According to the remembrance of Muhammad Ali below, on what date did the writer attend a first Bruce Springsteen concert?

Source passage:
####
Remembering Muhammad Ali

Malcolm X photographs Muhammad Ali after his first defeat of Sonny Liston. Photo via Wikipedia.

There was a time when those of us in our 50s and 60s cared about boxing. The one and only reason for that was Muhammad Ali, who died Friday at the age of 74. Ali was a great boxer, but it was his persona that made him so appealing: smart, funny, antiwar, an outspoken voice against racism.

I was not a huge boxing fan. Besides, in those days boxing was a big business, and you couldn’t see major bouts without paying money to watch it on closed-circuit TV in a movie theater. I never did that. But I remember organizing a betting pool among my fellow ninth-graders in Middleborough for the first fight between Ali and Joe Frazier in 1971.

My most vivid Ali memory also did not involve seeing him actually fight. His epic battle with George Foreman in what is now Congo took place on the night that I attended my first Bruce Springsteen concert—October 30, 1974. Everyone was convinced that Foreman would crush the aging, smaller Ali. After three and a half thrilling, exhausting hours of the 25-year-old Bruce, the promoter came out at 12:30 a.m. to announce that Ali had won. Pandemonium ensued.
####
Dataset extract:
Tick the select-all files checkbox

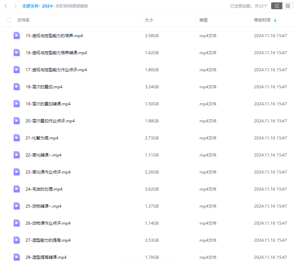point(9,20)
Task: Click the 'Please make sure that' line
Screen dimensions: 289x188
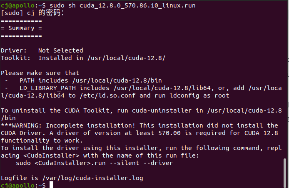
####
Answer to this exercise: October 30, 1974.